After all, if the locals went to the same building, on the same dates, and did largely the same things with a few Christian tweaks, the path of national conversion became quite a bit smoother. Now, how much latitude for this syncretization Pope Gregory truly intended is debatable, but there’s little doubt that it happened to some degree.

So, does the fact that Pascha took on the name Easter suggest that there was enough similarity between the surviving rites and mythology of Eostre and the ideas of life and rebirth associated with Pascha to warrant such an absorption? The evidence is maddeningly circumstantial, but the speculation can’t be wholly dismissed.

The Enduring Mystery

In the end, there’s just too much we don’t know. It can’t be said Eostre was ever associated with hares or eggs, despite the near-universal association of those fertility symbols with Spring, where the month dedicated to her fell. And she can’t be firmly connected to the Equinox, though slivers of linguistic evidence suggest it.

And she can’t be connected to prior or subsequent goddesses, either Germanic or further afield.
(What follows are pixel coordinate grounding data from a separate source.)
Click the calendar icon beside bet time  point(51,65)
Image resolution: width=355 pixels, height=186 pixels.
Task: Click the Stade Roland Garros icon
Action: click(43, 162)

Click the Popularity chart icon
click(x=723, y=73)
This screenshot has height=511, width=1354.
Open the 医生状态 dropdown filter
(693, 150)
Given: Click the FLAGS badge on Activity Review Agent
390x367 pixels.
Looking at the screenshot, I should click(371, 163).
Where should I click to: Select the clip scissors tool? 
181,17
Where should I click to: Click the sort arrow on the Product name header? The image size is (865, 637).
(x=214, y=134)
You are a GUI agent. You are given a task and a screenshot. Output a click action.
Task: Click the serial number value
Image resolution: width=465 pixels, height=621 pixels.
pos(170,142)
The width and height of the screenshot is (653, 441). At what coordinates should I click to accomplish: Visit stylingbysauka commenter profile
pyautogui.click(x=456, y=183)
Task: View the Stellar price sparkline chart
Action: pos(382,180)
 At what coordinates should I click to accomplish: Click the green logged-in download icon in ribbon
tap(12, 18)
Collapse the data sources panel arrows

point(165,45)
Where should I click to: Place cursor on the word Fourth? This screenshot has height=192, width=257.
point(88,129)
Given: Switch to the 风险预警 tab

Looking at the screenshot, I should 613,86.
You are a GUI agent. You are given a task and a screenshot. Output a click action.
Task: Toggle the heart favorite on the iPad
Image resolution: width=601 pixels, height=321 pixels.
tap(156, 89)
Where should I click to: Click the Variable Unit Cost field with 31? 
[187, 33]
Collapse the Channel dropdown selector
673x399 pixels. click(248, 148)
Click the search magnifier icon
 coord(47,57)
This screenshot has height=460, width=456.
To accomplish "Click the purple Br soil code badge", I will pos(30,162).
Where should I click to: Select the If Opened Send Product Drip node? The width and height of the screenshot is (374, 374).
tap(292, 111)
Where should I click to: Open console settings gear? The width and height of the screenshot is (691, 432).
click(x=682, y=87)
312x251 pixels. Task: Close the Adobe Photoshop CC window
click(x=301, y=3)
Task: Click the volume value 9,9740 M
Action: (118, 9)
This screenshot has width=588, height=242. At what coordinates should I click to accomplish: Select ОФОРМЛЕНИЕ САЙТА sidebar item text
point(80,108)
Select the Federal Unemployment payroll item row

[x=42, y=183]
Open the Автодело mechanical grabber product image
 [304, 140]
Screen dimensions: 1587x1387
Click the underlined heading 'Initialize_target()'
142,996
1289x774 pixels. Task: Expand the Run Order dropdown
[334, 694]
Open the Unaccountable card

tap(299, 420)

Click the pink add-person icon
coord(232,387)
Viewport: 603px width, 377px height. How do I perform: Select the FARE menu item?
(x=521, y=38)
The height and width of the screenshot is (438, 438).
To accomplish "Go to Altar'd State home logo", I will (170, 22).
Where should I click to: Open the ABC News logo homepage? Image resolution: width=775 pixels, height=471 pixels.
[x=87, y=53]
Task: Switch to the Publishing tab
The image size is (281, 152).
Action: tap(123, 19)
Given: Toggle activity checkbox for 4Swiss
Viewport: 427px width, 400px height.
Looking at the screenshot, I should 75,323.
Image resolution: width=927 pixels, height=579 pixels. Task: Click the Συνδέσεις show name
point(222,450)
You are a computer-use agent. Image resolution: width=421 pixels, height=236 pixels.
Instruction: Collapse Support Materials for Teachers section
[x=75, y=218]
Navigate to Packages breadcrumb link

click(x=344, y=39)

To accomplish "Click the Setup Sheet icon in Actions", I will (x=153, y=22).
She is like a single stone arch in an otherwise unspoiled forest, a marker without context or connection.

It’s unlikely we’ll ever know more about her. But all the same, she endures. Her name is celebrated every year by association with a foreign religion that overwrote her own, with symbols and festivals that may (or may not) be completely alien to those of her cult.

It’s interesting to compare her to her fellow goddess Hretha – both received the same mention by Bede, yet only Eostre remains. Only Eostre was adopted as the name of a Christian holiday, and only she was carried into the modern age, however altered.

Why is that? Did those early people who appropriated her name, who would still have been able to see and know so much about Eostre and her cult that we’ve since lost, have a reason to pick her to be the name for Easter? How wonderful it would be, if we could know.